§ Document excerpt
[Begin]

The Kitchen Moves Into The Bar- Ingredients That are Joining the Cocktail Party

By Suzy Badaracco, Foodable Industry Expert

The beverage category is one of the lead areas right now for experimentation. Culinary cocktails are in the spotlight. Spirits and other beverages are also showing up as seasonings in desserts, mains, and side dishes. Everyone wants an invitation to the party and just like guests at a party- they group into cliques as they mingle with familiar party goers.  

Foodable WebTV Network 

Foodable WebTV Network 

Culinary into Beverage

The first clique we meet includes the herbs, seasonings, and florals. They add the mystery and elegance to the party. Ginger is one of the guests and is showing up in ginger beer found in the Moscow Mule but also in craft ginger ale and ginger syrups. Salt is here as well showing up on salted rims, as smoked salt, and even as salted drinking caramel. And even smoke itself is a guest.  Infused ice, another guest, is also sporting a jacket of smoke. Ice has also been seen fraternizing with herbs, spices, florals, fruits, and vegetables as their chauffeur.  Herbs socializing with the group include lemon grass, lime leaf, basil, rosemary, thyme, sage, and mint which are conversing with lemonades, iced teas, and cocktails. The florals easily mingle with guests and can be seen as lavender infusions and bitters, chamomile flowers and tea infusions, rose petal garnishes, chive and rosemary blossoms, marigolds, and nasturtiums. They cross mingle as orange blossom syrups, in hibiscus mimosas, butterfly flower infused vodka, and floral craft sodas.

[End]

§ List of tasks
[A] Answer these questions about the article on kitchen ingredients in cocktails:
(i) Who wrote it?
(ii) Which cocktail does it name as containing ginger beer?
(iii) What does it say infused ice is sporting?
[B] List every herb that the article on kitchen ingredients in cocktails names as socializing with the group.
[C] Carry on the article on kitchen ingredients in cocktails from the point where its text stops.
The listing has no connection to the article on kitchen ingredients in cocktails.

§ Information shown
[Begin]

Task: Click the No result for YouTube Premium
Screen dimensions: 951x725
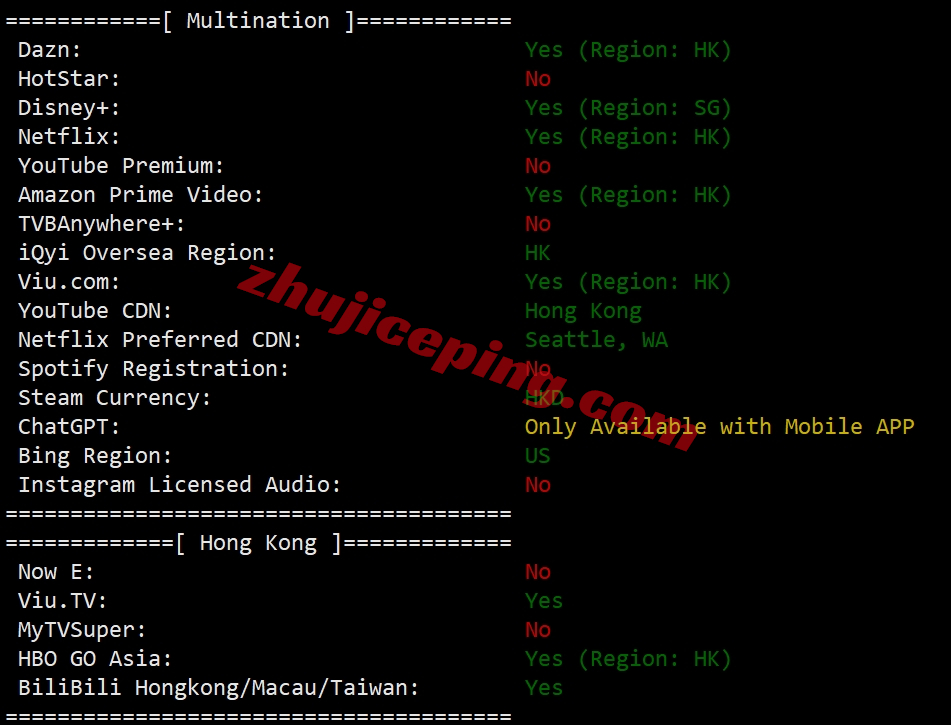Action: pyautogui.click(x=538, y=166)
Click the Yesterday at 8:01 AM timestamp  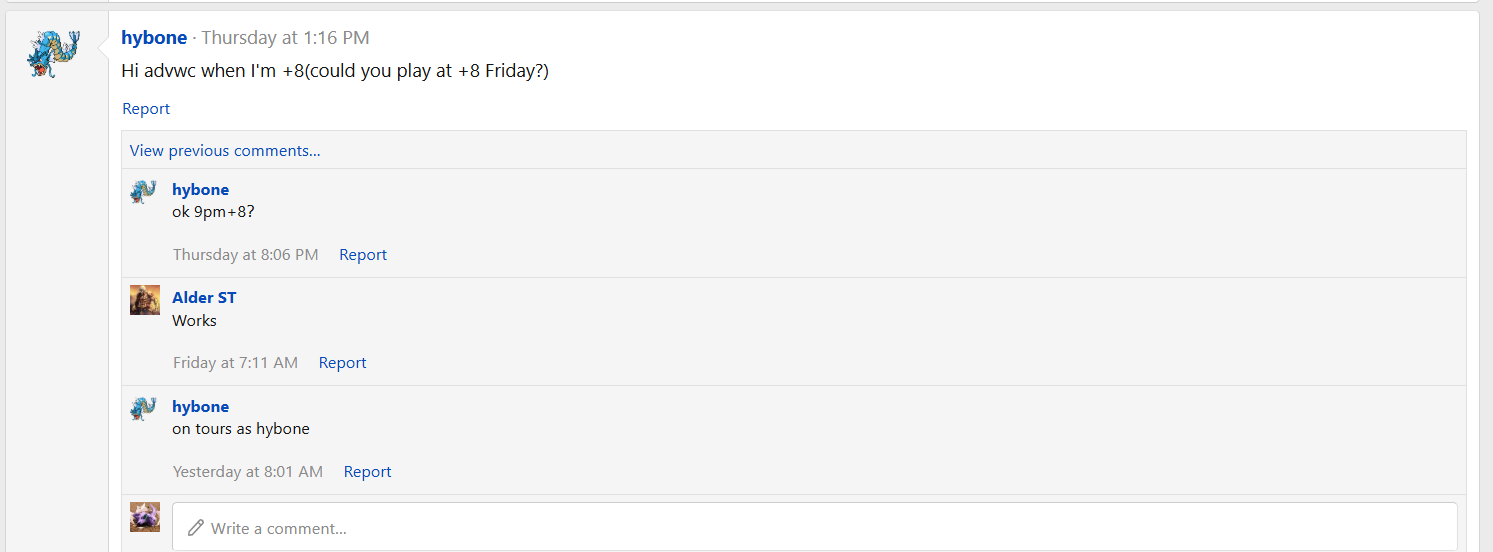coord(247,472)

[End]

§ Answers to each task
[A]
(i) Suzy Badaracco
(ii) The Moscow Mule
(iii) A jacket of smoke

[B] Lemon grass, lime leaf, basil, rosemary, thyme, sage, mint

[C]
Preservatives and sweeteners are here at the party too. The same DIY preserving and fermenting trend from the kitchen has moved into the bar.  Preserves wear many outfits including drinking vinegars and shrubs. DIY shrubs can be made with fruit, raw vinegar, and flavorings such as; ginger, fresh mint, basil, savory herbs, or hot chilies. Think of them also as house made pickles for Martini’s and Bloody Marys. Jams and marmalades appear in craft bars as finishing ingredients. Sweeteners round out the group including honey, maple syrup, palm sugar, molasses, and spiced syrups such as habanero syrup.

Fruits

Fruits are always the toast of the party as they have been cavorting with beverage the longest. Apples are among the current darlings and show up as apple brandy, hard cider, baked apple bitters, and dried apple garnishes. Grilled fruits including pineapple, mango, and peaches are riding the coat tails of the open-flame cooking trend.  Exotics and citrus including blood orange, calamansi, finger limes, zebra lemons, and coconut come arm in arm with the tiki trend. And fruit infusions are at the head of the party’s conga line with rhubarb infused vermouth, mango vodka, apricot liqueur, watermelon mimosas, lime infused beers, and housemade sodas incorporating berry and mango.

Vegetables

Vegetables are coming in as a dance partner to fruits but also mix well with the herbs and seasoning clique. Cucumber is now mainstream in beverage but is followed closely behind by celery, dandelion, avocado, and kale. Arugula is said to be the new basil for craft cocktails, along with beets, snap peas, and carrot showing up as in a beet and celery Micheladas, smoothies, carrot top syrup, and Bloody Marys with homemade pickles, according to Kathy Casey and Philip Raimondo. And 100%  natural vegetable tinctures paired with basil, sage and ginger are no strangers to the party.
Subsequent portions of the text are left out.